* _Exercise aim_: The whole listing needs to be restated word for word.

Records shown section start

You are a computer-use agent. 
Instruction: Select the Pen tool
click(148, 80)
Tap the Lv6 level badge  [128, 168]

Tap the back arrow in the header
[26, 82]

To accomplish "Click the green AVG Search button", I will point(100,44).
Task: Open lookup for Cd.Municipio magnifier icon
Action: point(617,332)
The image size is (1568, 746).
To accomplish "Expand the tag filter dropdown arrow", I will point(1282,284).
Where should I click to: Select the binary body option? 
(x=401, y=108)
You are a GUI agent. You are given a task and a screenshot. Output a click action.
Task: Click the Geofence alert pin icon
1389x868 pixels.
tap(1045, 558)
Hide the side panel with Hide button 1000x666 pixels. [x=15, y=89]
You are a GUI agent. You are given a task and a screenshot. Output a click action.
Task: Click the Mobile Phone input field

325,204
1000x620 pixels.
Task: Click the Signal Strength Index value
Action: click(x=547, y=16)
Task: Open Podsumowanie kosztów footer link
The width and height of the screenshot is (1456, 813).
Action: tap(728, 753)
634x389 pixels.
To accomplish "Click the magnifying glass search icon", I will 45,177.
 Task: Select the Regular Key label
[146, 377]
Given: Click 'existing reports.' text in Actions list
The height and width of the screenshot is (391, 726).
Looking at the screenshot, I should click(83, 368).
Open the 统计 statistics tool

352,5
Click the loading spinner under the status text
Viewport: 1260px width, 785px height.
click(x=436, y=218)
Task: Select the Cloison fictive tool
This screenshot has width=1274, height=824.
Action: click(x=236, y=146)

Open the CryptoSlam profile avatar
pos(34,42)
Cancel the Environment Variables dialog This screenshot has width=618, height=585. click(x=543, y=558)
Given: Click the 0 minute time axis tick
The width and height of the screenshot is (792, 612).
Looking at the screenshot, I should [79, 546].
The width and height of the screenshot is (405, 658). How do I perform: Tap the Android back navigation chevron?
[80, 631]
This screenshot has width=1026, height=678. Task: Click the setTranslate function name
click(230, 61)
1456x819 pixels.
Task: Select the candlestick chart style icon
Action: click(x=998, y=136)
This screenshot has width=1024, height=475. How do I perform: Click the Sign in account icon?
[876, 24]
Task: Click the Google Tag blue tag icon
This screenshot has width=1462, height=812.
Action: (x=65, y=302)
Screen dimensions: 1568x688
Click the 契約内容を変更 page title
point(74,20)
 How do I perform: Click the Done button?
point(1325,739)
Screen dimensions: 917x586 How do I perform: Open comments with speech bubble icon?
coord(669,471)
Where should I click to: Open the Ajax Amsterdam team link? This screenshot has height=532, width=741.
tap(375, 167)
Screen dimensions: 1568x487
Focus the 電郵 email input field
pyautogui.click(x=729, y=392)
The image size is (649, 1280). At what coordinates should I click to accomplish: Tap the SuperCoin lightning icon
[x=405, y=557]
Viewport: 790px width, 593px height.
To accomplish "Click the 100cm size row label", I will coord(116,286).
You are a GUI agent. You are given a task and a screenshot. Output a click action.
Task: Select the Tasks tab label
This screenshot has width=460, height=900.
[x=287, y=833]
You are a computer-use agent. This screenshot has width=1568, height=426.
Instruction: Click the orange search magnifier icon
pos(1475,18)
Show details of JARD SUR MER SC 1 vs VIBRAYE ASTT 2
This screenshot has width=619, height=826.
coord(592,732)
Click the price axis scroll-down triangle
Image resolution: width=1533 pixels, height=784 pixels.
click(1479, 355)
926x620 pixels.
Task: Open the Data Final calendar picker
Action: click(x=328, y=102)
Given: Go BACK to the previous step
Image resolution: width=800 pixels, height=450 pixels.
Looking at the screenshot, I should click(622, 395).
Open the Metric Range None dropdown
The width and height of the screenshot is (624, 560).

Records shown section end

* _Exercise output_:
You are a computer-use agent. 
Instruction: Select the Pen tool
click(148, 80)
Tap the Lv6 level badge  [128, 168]

Tap the back arrow in the header
[26, 82]

To accomplish "Click the green AVG Search button", I will point(100,44).
Task: Open lookup for Cd.Municipio magnifier icon
Action: point(617,332)
The image size is (1568, 746).
To accomplish "Expand the tag filter dropdown arrow", I will point(1282,284).
Where should I click to: Select the binary body option? 
(x=401, y=108)
You are a GUI agent. You are given a task and a screenshot. Output a click action.
Task: Click the Geofence alert pin icon
1389x868 pixels.
tap(1045, 558)
Hide the side panel with Hide button 1000x666 pixels. [x=15, y=89]
You are a GUI agent. You are given a task and a screenshot. Output a click action.
Task: Click the Mobile Phone input field

325,204
1000x620 pixels.
Task: Click the Signal Strength Index value
Action: click(x=547, y=16)
Task: Open Podsumowanie kosztów footer link
The width and height of the screenshot is (1456, 813).
Action: tap(728, 753)
634x389 pixels.
To accomplish "Click the magnifying glass search icon", I will 45,177.
 Task: Select the Regular Key label
[146, 377]
Given: Click 'existing reports.' text in Actions list
The height and width of the screenshot is (391, 726).
Looking at the screenshot, I should click(83, 368).
Open the 统计 statistics tool

352,5
Click the loading spinner under the status text
Viewport: 1260px width, 785px height.
click(x=436, y=218)
Task: Select the Cloison fictive tool
This screenshot has width=1274, height=824.
Action: click(x=236, y=146)

Open the CryptoSlam profile avatar
pos(34,42)
Cancel the Environment Variables dialog This screenshot has width=618, height=585. click(x=543, y=558)
Given: Click the 0 minute time axis tick
The width and height of the screenshot is (792, 612).
Looking at the screenshot, I should [79, 546].
The width and height of the screenshot is (405, 658). How do I perform: Tap the Android back navigation chevron?
[80, 631]
This screenshot has width=1026, height=678. Task: Click the setTranslate function name
click(230, 61)
1456x819 pixels.
Task: Select the candlestick chart style icon
Action: click(x=998, y=136)
This screenshot has width=1024, height=475. How do I perform: Click the Sign in account icon?
[876, 24]
Task: Click the Google Tag blue tag icon
This screenshot has width=1462, height=812.
Action: (x=65, y=302)
Screen dimensions: 1568x688
Click the 契約内容を変更 page title
point(74,20)
 How do I perform: Click the Done button?
point(1325,739)
Screen dimensions: 917x586 How do I perform: Open comments with speech bubble icon?
coord(669,471)
Where should I click to: Open the Ajax Amsterdam team link? This screenshot has height=532, width=741.
tap(375, 167)
Screen dimensions: 1568x487
Focus the 電郵 email input field
pyautogui.click(x=729, y=392)
The image size is (649, 1280). At what coordinates should I click to accomplish: Tap the SuperCoin lightning icon
[x=405, y=557]
Viewport: 790px width, 593px height.
To accomplish "Click the 100cm size row label", I will coord(116,286).
You are a GUI agent. You are given a task and a screenshot. Output a click action.
Task: Select the Tasks tab label
This screenshot has width=460, height=900.
[x=287, y=833]
You are a computer-use agent. This screenshot has width=1568, height=426.
Instruction: Click the orange search magnifier icon
pos(1475,18)
Show details of JARD SUR MER SC 1 vs VIBRAYE ASTT 2
This screenshot has width=619, height=826.
coord(592,732)
Click the price axis scroll-down triangle
Image resolution: width=1533 pixels, height=784 pixels.
click(1479, 355)
926x620 pixels.
Task: Open the Data Final calendar picker
Action: click(x=328, y=102)
Given: Go BACK to the previous step
Image resolution: width=800 pixels, height=450 pixels.
Looking at the screenshot, I should click(622, 395).
Open the Metric Range None dropdown
The width and height of the screenshot is (624, 560).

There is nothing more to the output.